**BRIEF**
State how many lines of the records below contain the string "height", treating uppercase and lowercase as distinct. Reply with the number alone.

--- start of RECORDS TO PROCESS ---

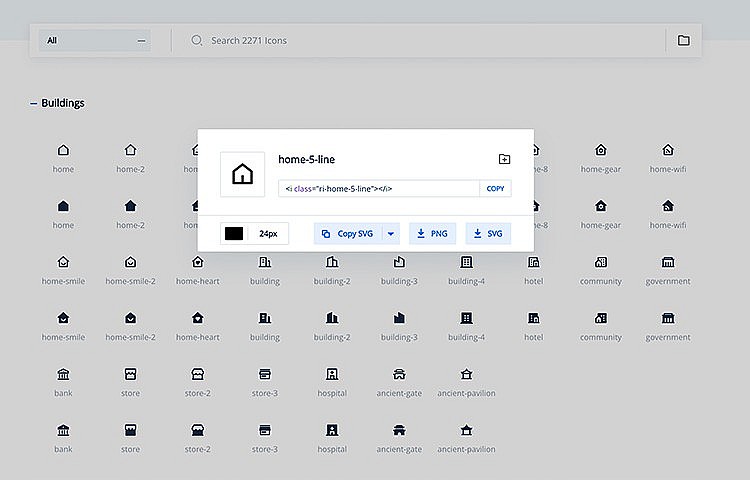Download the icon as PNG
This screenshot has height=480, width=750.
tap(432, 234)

--- end of RECORDS TO PROCESS ---
--- start of RECORDS TO PROCESS ---

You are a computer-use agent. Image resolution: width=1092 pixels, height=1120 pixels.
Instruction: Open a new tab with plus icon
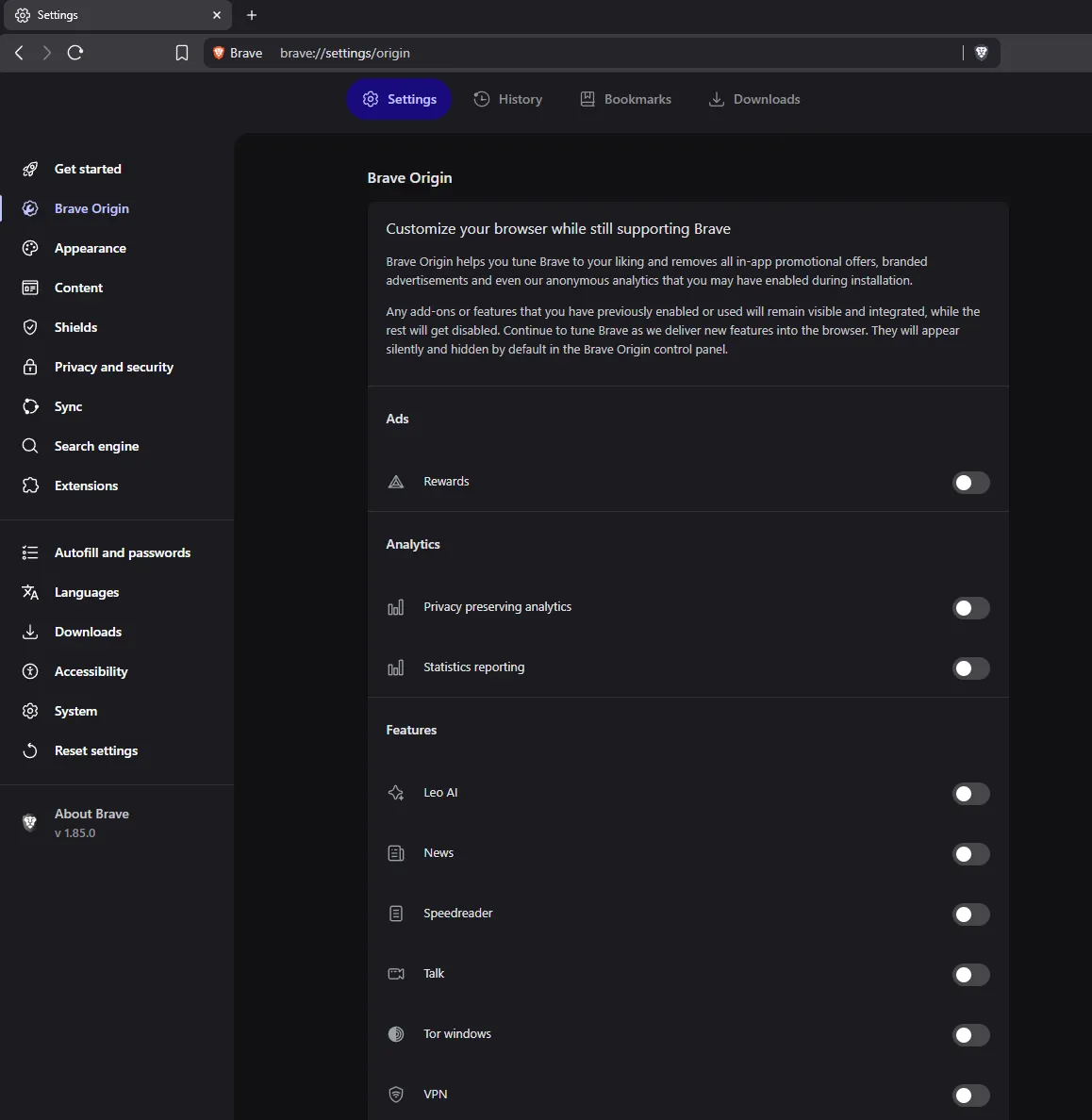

--- end of RECORDS TO PROCESS ---

**ANSWER IN FULL**
2